JAKARTA, ICONONLINE.ID – Anggota Komisi XII DPR RI Ateng Sutisna menilai kebakaran di Tempat Pemrosesan Akhir (TPA) Jatiwaringin harus menjadi momentum bagi pemerintah pusat dan pemerintah daerah untuk memperbaiki tata kelola persampahan nasional. Peristiwa tersebut dinilai menunjukkan masih rentannya sistem pengelolaan sampah di sejumlah daerah yang masih mengandalkan metode open dumping.

"Kebakaran TPA Jatiwaringin adalah alarm keras bahwa open dumping sudah tidak bisa lagi ditoleransi. Dalam kondisi cuaca kering dan peningkatan suhu, TPA yang dibiarkan terbuka dapat berubah menjadi sumber kebakaran yang mengancam kesehatan masyarakat dan lingkungan," ujar Ateng melalui rilis yang disampaikan kepada Parlementaria di Jakarta, Jumat (4/7/2026).
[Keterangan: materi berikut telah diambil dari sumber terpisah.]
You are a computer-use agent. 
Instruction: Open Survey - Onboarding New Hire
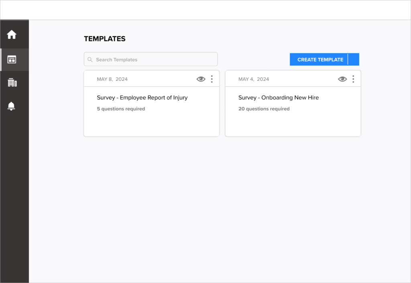click(279, 97)
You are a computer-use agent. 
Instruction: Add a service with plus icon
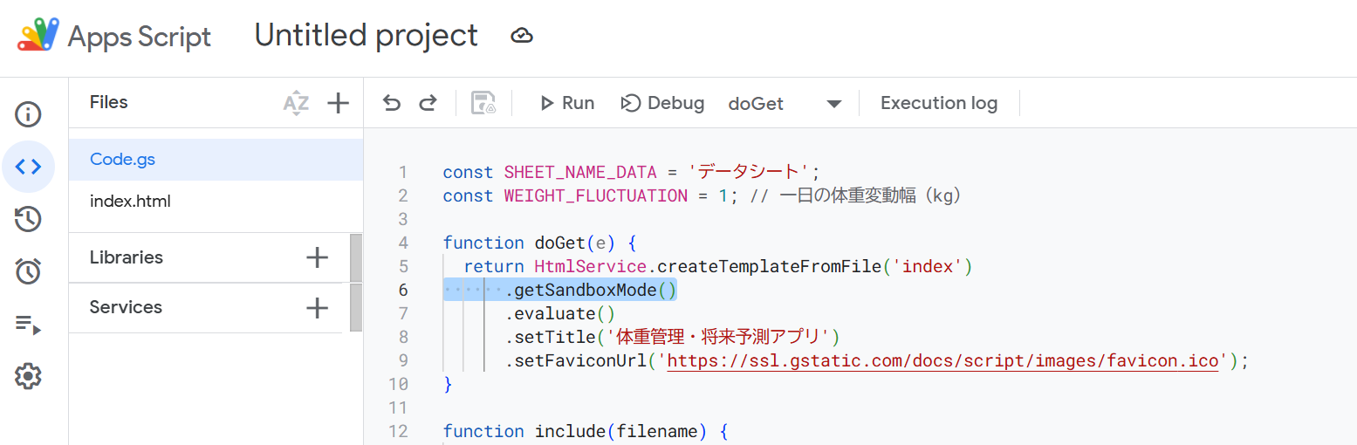pyautogui.click(x=318, y=307)
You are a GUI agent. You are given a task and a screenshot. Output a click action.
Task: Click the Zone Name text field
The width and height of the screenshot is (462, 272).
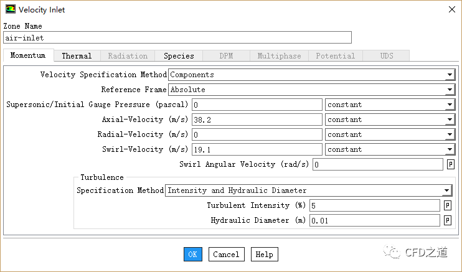[177, 37]
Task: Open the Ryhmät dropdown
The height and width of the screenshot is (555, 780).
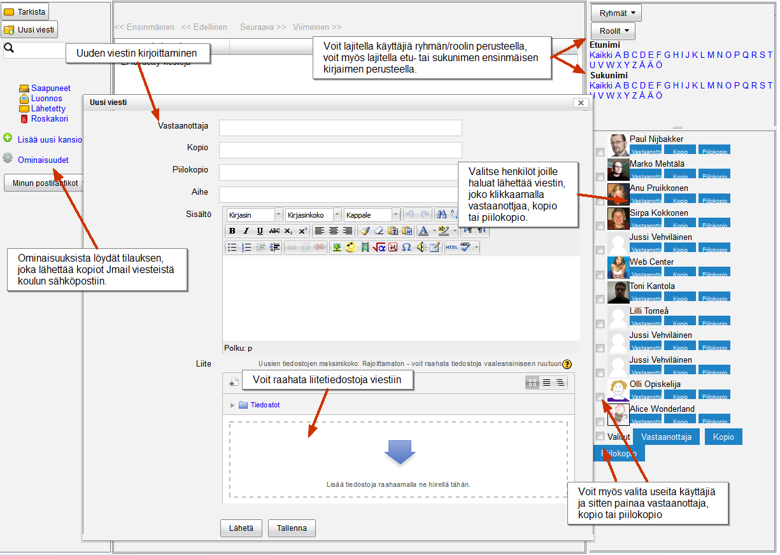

Perubahan Iklim Tingkatkan Risiko Kebakaran

Ateng menjelaskan, perubahan iklim turut meningkatkan potensi kebakaran di lokasi pembuangan sampah. Berdasarkan berbagai proyeksi klimatologi, Indonesia diperkirakan menghadapi musim kemarau yang lebih panjang pada paruh kedua 2026 sehingga risiko kebakaran di TPA semakin tinggi.

Ia mengingatkan, kebakaran di TPA tidak selalu disebabkan oleh api dari luar. Proses pembusukan sampah organik menghasilkan panas dan gas metana yang dapat memicu bara api di dalam timbunan sampah, terutama saat musim kemarau.

"Api di TPA berbeda dengan kebakaran pada bangunan. Bara api sering kali berada di bawah permukaan timbunan sampah sehingga proses pemadamannya menjadi lebih sulit," katanya.

Asap Kebakaran Ancam Kesehatan Masyarakat

Selain risiko kebakaran, Ateng menyoroti dampak asap pembakaran sampah terhadap kesehatan masyarakat. Menurutnya, asap dari kebakaran TPA berpotensi mengandung karbon monoksida, partikulat halus, hingga senyawa berbahaya hasil pembakaran plastik yang dapat memicu gangguan pernapasan.

Kelompok rentan seperti balita, lansia, ibu hamil, serta penderita penyakit pernapasan disebut menjadi pihak yang paling berisiko terdampak.